First Photo of the Noble M600 Roadster June 25, 2012 by Chris Rosamond
Photos courtesy of Noble Automotive
Noble Automotive has revealed a factory design study for an M600 Convertible model.
The M600 is a hand-built British supercar that uses racecar construction techniques and a Yamaha-derived 650 bhp, 4.4 liter twin-turbocharged V-8 to offer searing on-road performance – think 0-100 mph in 6.5 seconds and a top speed of 225 mph.

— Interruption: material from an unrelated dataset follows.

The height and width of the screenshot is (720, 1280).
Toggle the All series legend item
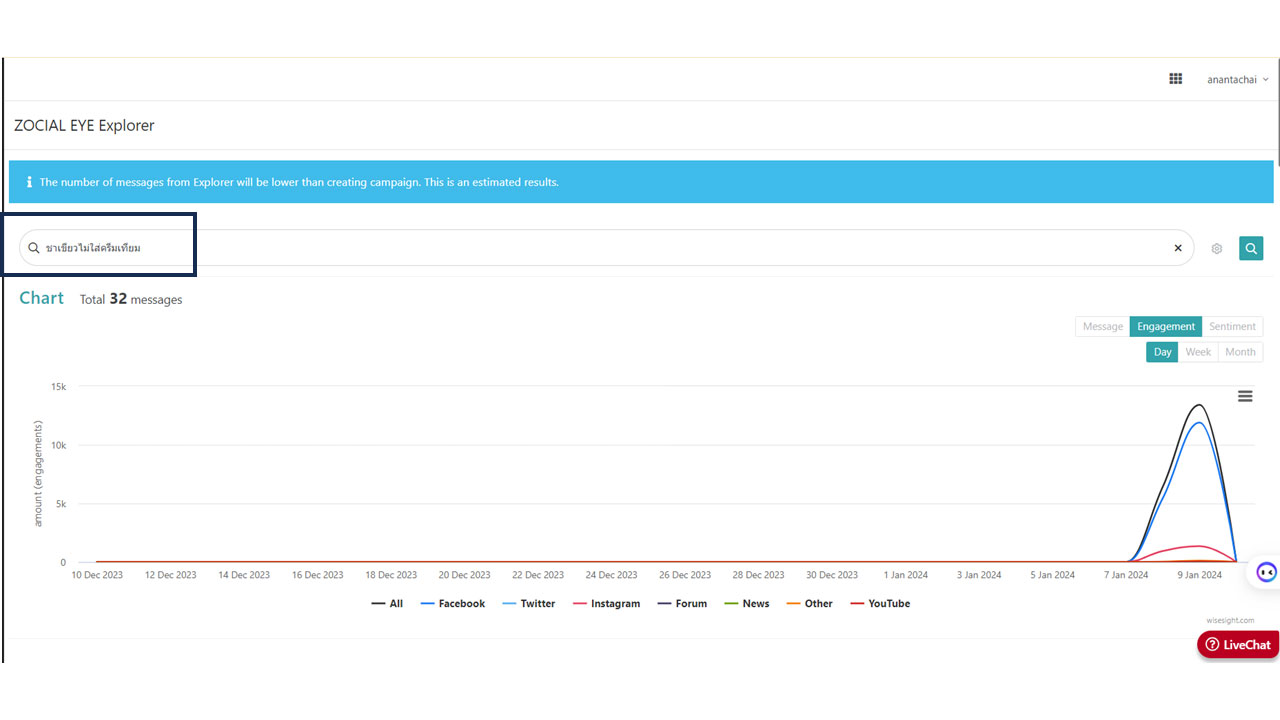(387, 604)
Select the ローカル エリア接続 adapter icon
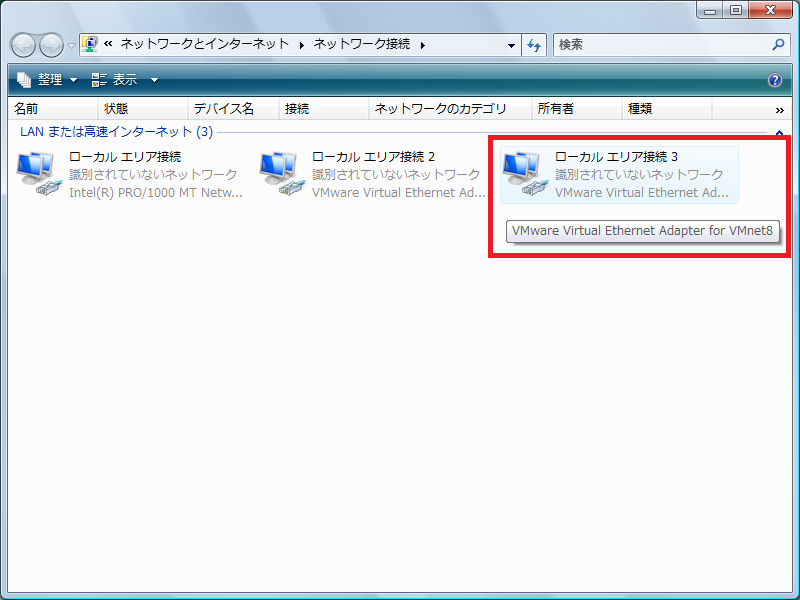 pyautogui.click(x=40, y=175)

The M600 recently became a global TV star on Top Gear’s triple-supercar shoot-out when
it held its own against the McLaren MP4 12C and the Lamborghini Aventador – not bad from a bespoke company that has only ever claimed
it wants to hand-build 50 cars a year.
The M600’s stated raison d’etre is to provide pure driving thrills that offer a different kind of reward from the ‘average’ modern day supercar.
It eschews the modern trend for complicated chassis control systems and fool-proof paddle-shift gearboxes, offering only traction control and a traditional six-speed stick-shift so a driver who wants to extract 10/10ths performance will be rewarded for his own skill and experience. Noble Automotive calls the experience ‘analogue’ versus ‘digital’.
The car is currently only available in coupe form costing £195,000 plus taxes, but while the company denies there’s any current plan to actually build a convertible or roadster version, the boss Peter Boutwood does reveal that they’ve looked at the project on a “what if” basis – hence this official design image reproduced here.
Theoretically
it shouldn’t be too hard to engineer a roadster version of the M600 without losing any of its hard-won performance credentials, as
it’s built around a rigid aluminium and stainless steel tub and the carbon fibre body is not a stressed element.
The question is, in a market that’s already considered niche, would a roadster model attract the driving purists that the Noble appeals to, and if not, would the M600’s lack of perceived heritage put-off buyers from more obvious exotic choices like the forthcoming McLaren 12C convertible and the Ferrari 458?